## SOURCE:
Description of Operating Environment
[0025] Referring to the drawings in general, and initially to FIG.
1 in particular, an exemplary operating environment for
implementing embodiments of the present invention is shown and
designated generally as computing device 100. Computing device 100
is but one example of a suitable computing environment and is not
intended to suggest any limitation as to the scope of use or
functionality of the invention. Neither should the computing device
100 be interpreted as having any dependency or requirement relating
to any one or combination of components illustrated.
[0026] The invention may be described in the general context of
computer code or machine-useable instructions, including
computer-executable instructions such as program components, being
executed by a computer or other machine, such as a personal data
assistant or other handheld device. Generally, program components
including routines, programs, objects, components, data structures,
and the like, refer to code that performs particular tasks or
implements particular abstract data types. Embodiments of the
present invention may be practiced in a variety of system
configurations, including handheld devices, consumer electronics,
general-purpose computers, specialty computing devices, etc.
Embodiments of the invention may also be practiced in distributed
computing environments where tasks are performed by
remote-processing devices that are linked through a communications
network.
[0027] With continued reference to FIG. 1, computing device 100
includes a bus 110 that directly or indirectly couples the
following devices: memory 112, one or more processors 114, one or
more presentation components 116, input/output (I/O) ports 118, I/O
components 120, and an illustrative power supply 122. Bus 110
represents what may be one or more busses (such as an address bus,
data bus, or combination thereof). Although the various blocks of
FIG. 1 are shown with lines for the sake of clarity, in reality,
delineating various components is not so clear and, metaphorically,
the lines would more accurately be grey and fuzzy. For example, one
may consider a presentation component such as a display device to
be an I/O component. Also, processors have memory. The inventors
hereof recognize that such is the nature of the art and reiterate
that the diagram of FIG. 1 is merely illustrative of an exemplary
computing device that can be used in connection with one or more
embodiments of the present invention. Distinction is not made
between such categories as "workstation," "server," "laptop,"
"handheld device," etc., as all are contemplated to be within the
scope of FIG. 1 in reference to "computer" or "computing
device."

## DATA EXCERPT:
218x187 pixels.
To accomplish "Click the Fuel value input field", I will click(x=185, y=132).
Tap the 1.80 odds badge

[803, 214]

## PROBLEM SET:
[1] Reproduce the operating-environment description word for word, everything from "Description of Operating" down to "of components illustrated.".
[2] Carry on the operating-environment description past its final sentence.

## TASK-BY-TASK RESULTS:
[1]
Description of Operating Environment
[0025] Referring to the drawings in general, and initially to FIG.
1 in particular, an exemplary operating environment for
implementing embodiments of the present invention is shown and
designated generally as computing device 100. Computing device 100
is but one example of a suitable computing environment and is not
intended to suggest any limitation as to the scope of use or
functionality of the invention. Neither should the computing device
100 be interpreted as having any dependency or requirement relating
to any one or combination of components illustrated.

[2]
[0028] Computing device 100 typically includes a variety of
computer-readable media. By way of example, and not limitation,
computer-readable media may comprise Random Access Memory (RAM);
Read Only Memory (ROM); Electronically Erasable Programmable Read
Only Memory (EEPROM); flash memory or other memory technologies;
CDROM, digital versatile disks (DVDs) or other optical or
holographic media; magnetic cassettes, magnetic tape, magnetic disk
storage or other magnetic storage devices; or any other medium that
can be used to encode desired information and be accessed by
computing device 100.
[0029] Memory 112 includes computer-storage media in the form of
volatile and/or nonvolatile memory. The memory may be removable,
nonremovable, or a combination thereof. Exemplary hardware devices
include solid-state memory, hard drives, optical-disc drives, etc.
Computing device 100 includes one or more processors that read data
from various entities such as memory 112 or I/O components 120.
Presentation component(s) 116 present data indications to a user or
other device. Exemplary presentation components include a display
device, speaker, printing component, vibrating component, etc. I/O
ports 118 allow computing device 100 to be logically coupled to
other devices including I/O components 120, some of which may be
built in. Illustrative components include a microphone, joystick,
game pad, satellite dish, scanner, printer, wireless device,
etc.
Description of Exemplary System Architecture
[0030] Turning now to FIG. 2, a schematic diagram of an exemplary
system architecture 200 suitable for matching search queries to
documents using relationships between words within documents and
with search queries in accordance with an embodiment of the present
invention is shown. It will be understood and appreciated by those
of ordinary skill in the art that the exemplary system architecture
200 shown in FIG. 2 is merely an example of one suitable computing
environment and is not intended to suggest any limitation as to the
scope of use or functionality of the present invention. Neither
should the exemplary system architecture 200 be interpreted as
having any dependency or requirement related to any single
component or combination of components illustrated therein.
[0031] As illustrated, the system architecture 200 may include a
distributed computing environment, where a client device 215 is
operably coupled to a natural language engine 290, which, in turn,
is operably coupled to a data store 220. In embodiments of the
present invention that are practiced in distributed computing
environments, the operable coupling refers to linking the client
device 215 and the data store 220 to the natural language engine
290, and other online components through appropriate connections.
These connections may be wired or wireless. Examples of particular
wired embodiments, within the scope of the present invention,
include USB connections and cable connections over a network (not
shown). Examples of particular wireless embodiments, within the
scope of the present invention, include a near-range wireless
network and radio-frequency technology.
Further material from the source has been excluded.